Он вспомнил Таню, и к тоске примешалась грусть. Она не провожала его, даже не обернулась, не посмотрела в его сторону, когда уходил, только рукой махнула. И нельзя было понять, что это означает: может, "пока, до встречи!", а может, и "не мешай, иди себе!". Она была занята — выкладывала в низкой многогранной вазе композицию из полевых ромашек и каких-то серо-желтых веточек. Артем не разбирался и не вмешивался никогда. У нее были свои причуды, у него свои. Их расставания стали привычными, даже скучноватыми. Артем почти каждый вечер после работы отправлялся на два-три часа в любительский поиск. Чего он искал, сам не знал точно. На его счету было уже несколько интересных планет, пригодных для колонизации, были и другие открытия. В Обществе любителей он дважды получал дипломы, кое-что пригодилось для практического освоения… Но какое это имело значение сейчас — Таня, наверное, с ума сходит! Нет, он одернул себя, пока еще спит, а вот утром… И утром она не будет поднимать паники, мало ли что, подумает, что задерживается, так надо, ведь завтра выходной. Уж лучше бы сразу! Сообщили бы — погиб, так и так. Он не знал, как принято говорить в таких случаях, но там бы нашли слова. Так было бы гораздо лучше. А теперь ее будет давить неизвестность — неделю, год, десять лет, долго, мучительно долго. И он ничем не сможет помочь: ни сообщить о себе, ни последний сигнал подать. И дернул же черт выйти из капсулы налегке, без передатчика, без аварийного запаса! Но все, хватит распускать нюни! Артем встряхнул головой. Рано еще хоронить себя.
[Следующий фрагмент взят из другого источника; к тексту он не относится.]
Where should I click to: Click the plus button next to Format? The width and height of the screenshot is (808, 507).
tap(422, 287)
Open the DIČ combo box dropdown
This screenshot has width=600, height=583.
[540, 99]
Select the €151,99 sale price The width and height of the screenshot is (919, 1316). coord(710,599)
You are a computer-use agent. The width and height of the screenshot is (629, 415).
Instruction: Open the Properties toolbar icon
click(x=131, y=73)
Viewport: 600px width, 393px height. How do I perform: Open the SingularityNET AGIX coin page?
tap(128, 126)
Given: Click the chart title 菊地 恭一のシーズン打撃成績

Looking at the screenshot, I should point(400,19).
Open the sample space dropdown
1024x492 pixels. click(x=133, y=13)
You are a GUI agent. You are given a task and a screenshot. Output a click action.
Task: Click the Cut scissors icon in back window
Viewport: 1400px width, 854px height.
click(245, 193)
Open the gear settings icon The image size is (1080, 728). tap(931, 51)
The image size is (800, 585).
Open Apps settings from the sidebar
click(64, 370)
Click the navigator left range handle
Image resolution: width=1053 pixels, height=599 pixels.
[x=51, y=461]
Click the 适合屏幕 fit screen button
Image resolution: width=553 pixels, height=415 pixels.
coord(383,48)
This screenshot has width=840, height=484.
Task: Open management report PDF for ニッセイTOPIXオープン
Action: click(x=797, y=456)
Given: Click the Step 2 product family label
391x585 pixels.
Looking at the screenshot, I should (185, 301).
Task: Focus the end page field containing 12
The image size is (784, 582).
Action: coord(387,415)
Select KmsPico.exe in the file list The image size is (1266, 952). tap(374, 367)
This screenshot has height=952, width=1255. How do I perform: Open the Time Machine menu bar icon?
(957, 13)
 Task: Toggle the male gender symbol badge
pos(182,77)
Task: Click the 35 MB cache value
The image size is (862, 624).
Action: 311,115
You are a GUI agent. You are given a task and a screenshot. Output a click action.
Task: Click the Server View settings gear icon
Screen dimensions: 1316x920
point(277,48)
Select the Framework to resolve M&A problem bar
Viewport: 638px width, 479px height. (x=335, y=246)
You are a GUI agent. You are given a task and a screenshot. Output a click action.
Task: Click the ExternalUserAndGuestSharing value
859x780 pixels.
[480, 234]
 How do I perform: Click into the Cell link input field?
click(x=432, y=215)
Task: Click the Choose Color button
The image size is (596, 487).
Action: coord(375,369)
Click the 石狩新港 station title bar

Он ковырнул пальцем пол и чуть не сломал ноготь. Посмотрел вверх. Тени мелькали по-прежнему, еле уловимые, не похожие даже на самые легкие облачка. Дыхание постепенно выравнивалось, его шум перестал заглушать все остальное. И тогда Артем заметил, что забыл отключить переговорник, и тот чуть слышно, на грани ультразвука, пищит. Он машинально отжал кнопку. Но тут же снова включил устройство, для проверки ведь никаких шумов и помех быть просто не должно. До отказа вывернул регулятор громкости — писк понизился до уровня комариного. Принимать его за сигналы разумного существа было бы наивно. Артем выключил переговорник — придется ждать, пока сами не соблаговолят… Однако роль пассивного, наблюдаемого, может, и вовсе никому не нужного объекта его не устраивала. А время шло.